Task prompt: Your task is to repeat exactly the lines from the one with "This screenshot has" through the end of the records, both included; please leave the pictures out.

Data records
= Beginning of Section =

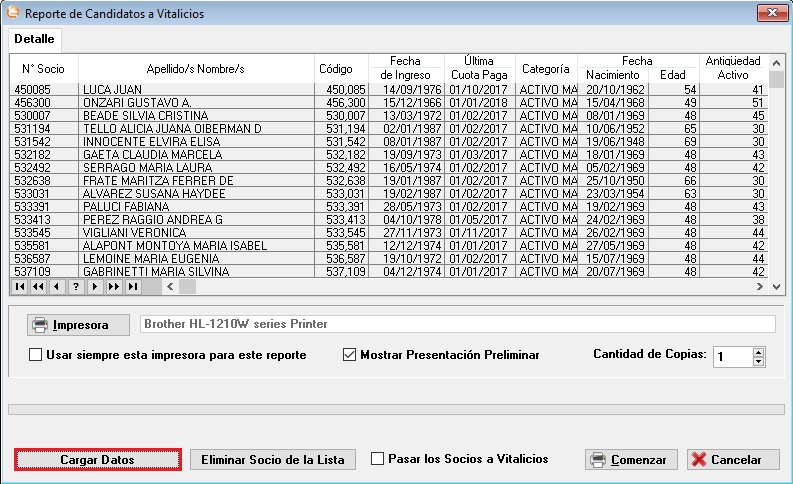Image resolution: width=793 pixels, height=484 pixels.
Task: Enable 'Usar siempre esta impresora' checkbox
Action: pos(36,355)
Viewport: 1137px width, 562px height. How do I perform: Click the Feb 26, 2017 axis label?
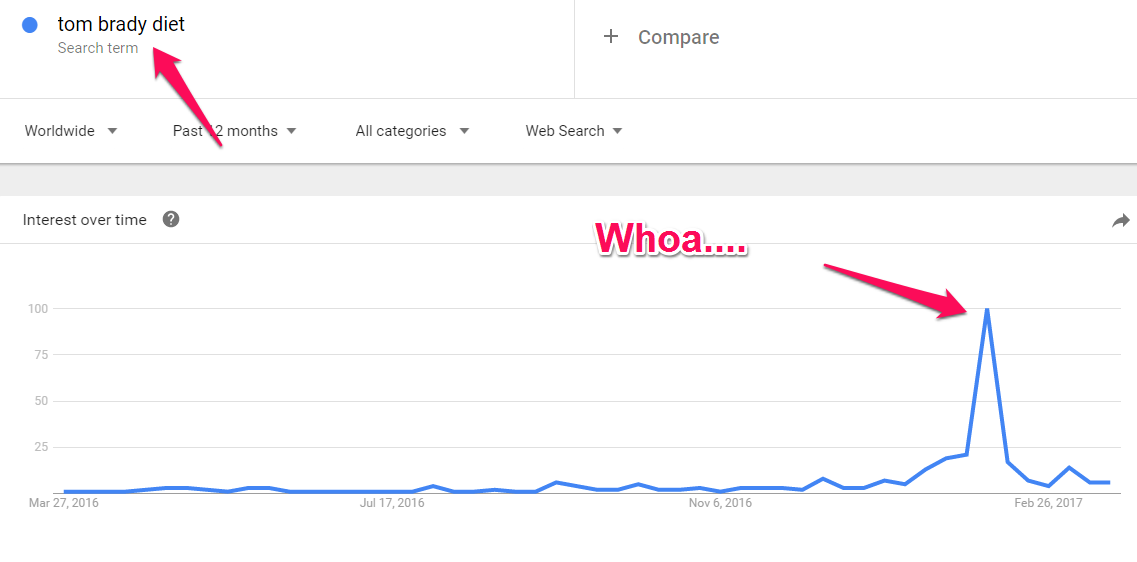click(x=1049, y=503)
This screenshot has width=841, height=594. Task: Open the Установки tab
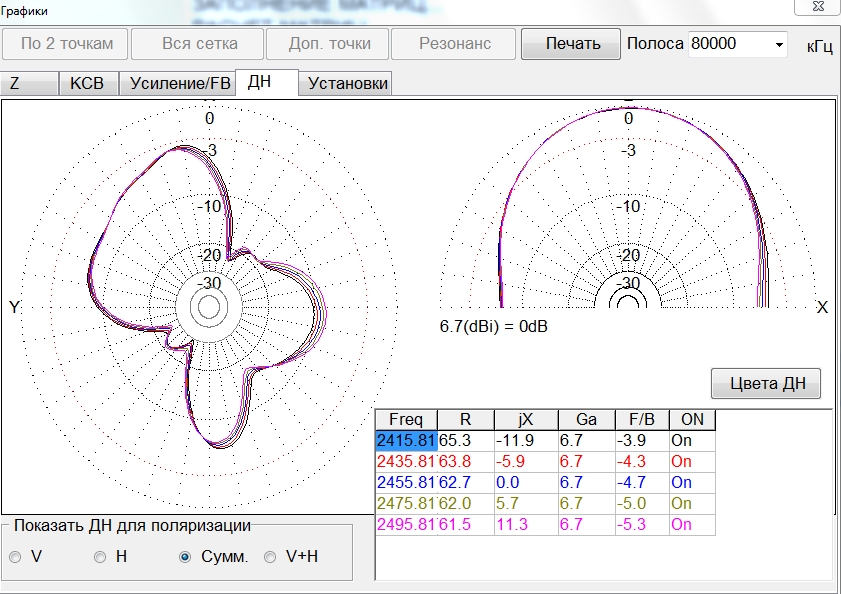coord(348,83)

= End of Section =

Task answer:
This screenshot has width=841, height=594. Task: Open the Установки tab
coord(348,83)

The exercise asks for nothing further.